I burrowed in on the question still haunting Angels fans: Scioscia's decision to squeeze. There are many who agree that Aybar should have been allowed to hit. But bunting in tight moments, isn't that the way your team played all year, dink-and-dunk, drip-and-drop, popgun hits and speed?
"No, no," came a quick reply. "People say that, but that's not how we played all year. You rarely squeeze. But in the regular season when you do squeeze you can do it because you've always got tomorrow. . . . If you lose you have tomorrow to make up for it. In the playoffs it is different. Totally different."
(Note: Hunter made sure to add that he wasn't saying this to harpoon Aybar or Scioscia, "In the end, that is just my opinion. I'm not mad at anybody on my team. We have to do what Mike says and if my manager says to squeeze I have to go by what he says. We have to execute. It just didn't work out.")
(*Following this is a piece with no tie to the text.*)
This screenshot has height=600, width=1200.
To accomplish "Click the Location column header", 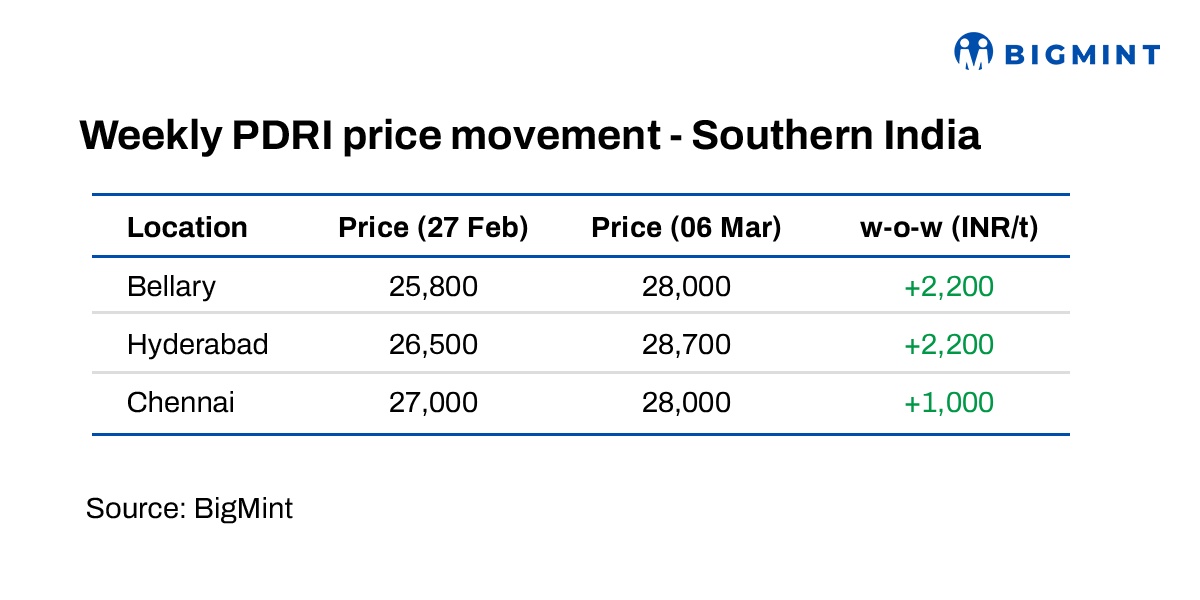I will coord(187,228).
We continued. The normally effervescent outfielder searched for answers. He strongly disagreed with my notion that the Angels peaked too early, clinched a playoff spot too soon and got soft.
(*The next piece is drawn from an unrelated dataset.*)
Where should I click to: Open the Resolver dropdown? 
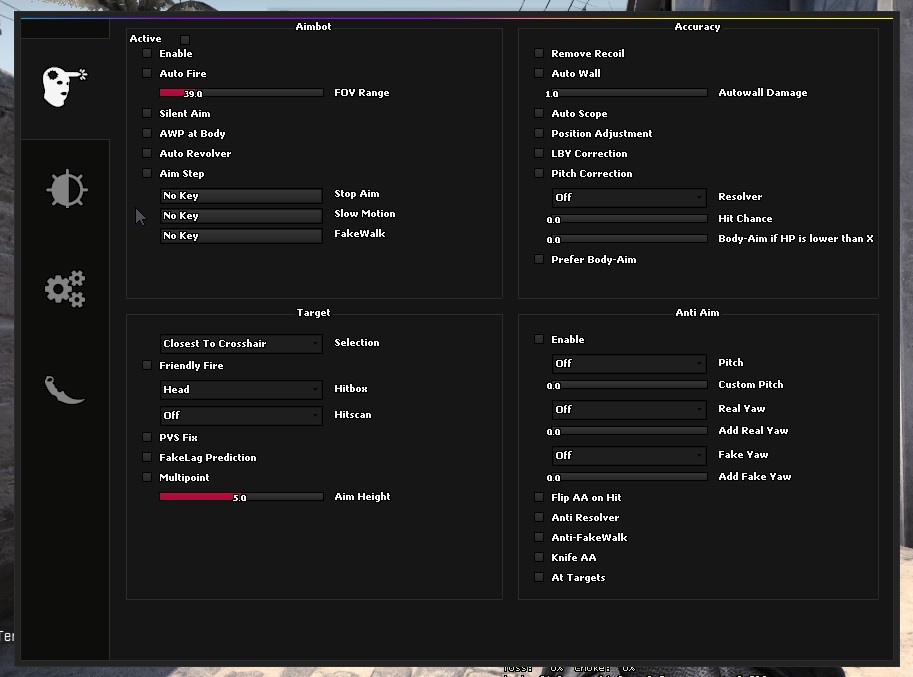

"The regular season has nothing to do with the postseason," he said. "They are two different entities. The playoffs come and the other team looks at the big hitters and they say, 'No way, I am not going to let this guy do things he did to us all year.' No good pitches come your way, guys start to chase out of the zone and try to be a hero. I think that happened to us a little bit."
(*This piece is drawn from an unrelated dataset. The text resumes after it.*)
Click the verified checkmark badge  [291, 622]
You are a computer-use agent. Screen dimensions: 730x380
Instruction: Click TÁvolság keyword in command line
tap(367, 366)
True enough. You watched them at bat during those four games and, save for a few moments, you wondered if those were impostors out there in Angels red, a team of uptight, stiff-knuckled duffers.
At least Hunter cannot be faulted for failing to come through.
He didn't hit for power -- a demerit because he was brought on board, in part, to bring it -- but he hit well: a .389 average and five RBIs. (Moreover, Hunter was clutch, for example the two-out, two-run, eighth-inning hit that tied Game 4, leaving him at first base beating his chest, certain his team was about to bring the series back home.)
"What happened after that hit, the way things worked out, well, I just wish we could do it over, just wish. But it's over, you know? And, uh, now I guess we have to turn the page."
The 33-year-old Hunter thinks the Angels can be better next year. He wants to see them bring back slugger Mark Teixeira. If Teixeira isn't back, Hunter hopes they'll make a serious run at pitching ace CC Sabathia.
Though he quickly became a clubhouse leader in his first year as an Angel, Hunter says he actually tempered his approach because he was a newbie. Next season, he vowed there will be change.
"I am going to start right in spring training making sure the guys know that this year we are going to kick some [posterior]. . . . We are going to put it in everyone's heads that in the playoffs next year it is going to be different. Don't start worrying about the pressures of everyone saying we can't win the big ones or the Red Sox dominating you. Right away, I am going to try to [instill] that."
Hopefully, Hunter's extra punch of leadership will do some good.
We'll know it if the playoffs come, a five-minute window opens, and the Angels walk through before the window slams.
We'll know it if we're watching Hunter during next year's World Series instead of hearing about him watching others, home on his sofa, a knot of frustration in his gut.